Cardiac MIBG scintigraphy: MIBG (metaiodobenzylguanidine) is taken up by sympathetic nerve terminals in the heart. In PAF and Parkinson's disease, cardiac MIBG uptake is markedly reduced, reflecting peripheral sympathetic denervation. In MSA, cardiac MIBG is usually normal or only mildly reduced. This test can help distinguish PAF from MSA.
Autonomic function testing: Comprehensive autonomic testing (including tilt table test, QSART, thermoregulatory sweat test, and Valsalva maneuver) demonstrates widespread autonomic failure.
Brain MRI: Usually normal in PAF, helping to exclude MSA (which shows characteristic MRI findings) and other central causes of autonomic failure.
Management
Like MSA, PAF has no disease-modifying treatment. Management focuses on symptom control, particularly orthostatic hypotension.
Non-pharmacological measures: Head-of-bed elevation (10–20 degrees) reduces supine hypertension and improves morning orthostatic tolerance. High salt and fluid intake, compression garments (abdominal binders and thigh-high stockings), and physical counter-maneuvers (leg crossing, squatting) are all helpful.
Pharmacological treatment of orthostatic hypotension: Fludrocortisone (volume expansion), midodrine (vasoconstrictor), and droxidopa (norepinephrine precursor) are the primary medications. Droxidopa is particularly relevant in PAF because the peripheral sympathetic denervation means that the body cannot synthesize adequate norepinephrine — droxidopa provides a direct precursor.

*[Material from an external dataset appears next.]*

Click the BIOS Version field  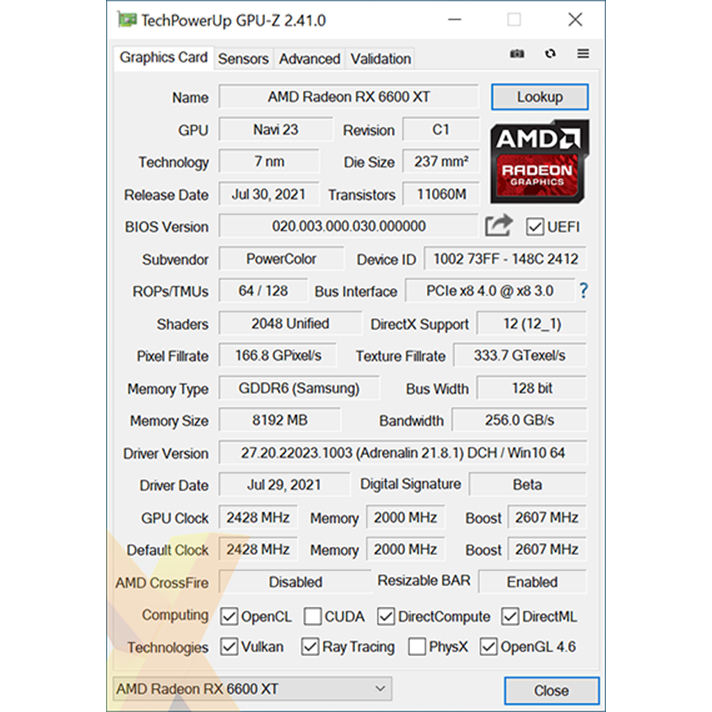pyautogui.click(x=349, y=226)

Managing supine hypertension: Short-acting antihypertensives taken at bedtime (such as nitroglycerin patches or captopril) can reduce nocturnal blood pressure without worsening daytime orthostatic hypotension. Patients should sleep with the head of the bed elevated and avoid lying flat during the day.
Prognosis: PAF progresses more slowly than MSA, and many patients maintain a reasonable quality of life for years to decades with appropriate management. The primary risks are falls and injury from syncope, and the complications of supine hypertension (stroke, cardiac disease). Regular monitoring for conversion to MSA or Parkinson's disease is essential.
This article is for informational purposes only and does not constitute medical advice. Always consult a qualified healthcare provider before making changes to your treatment plan.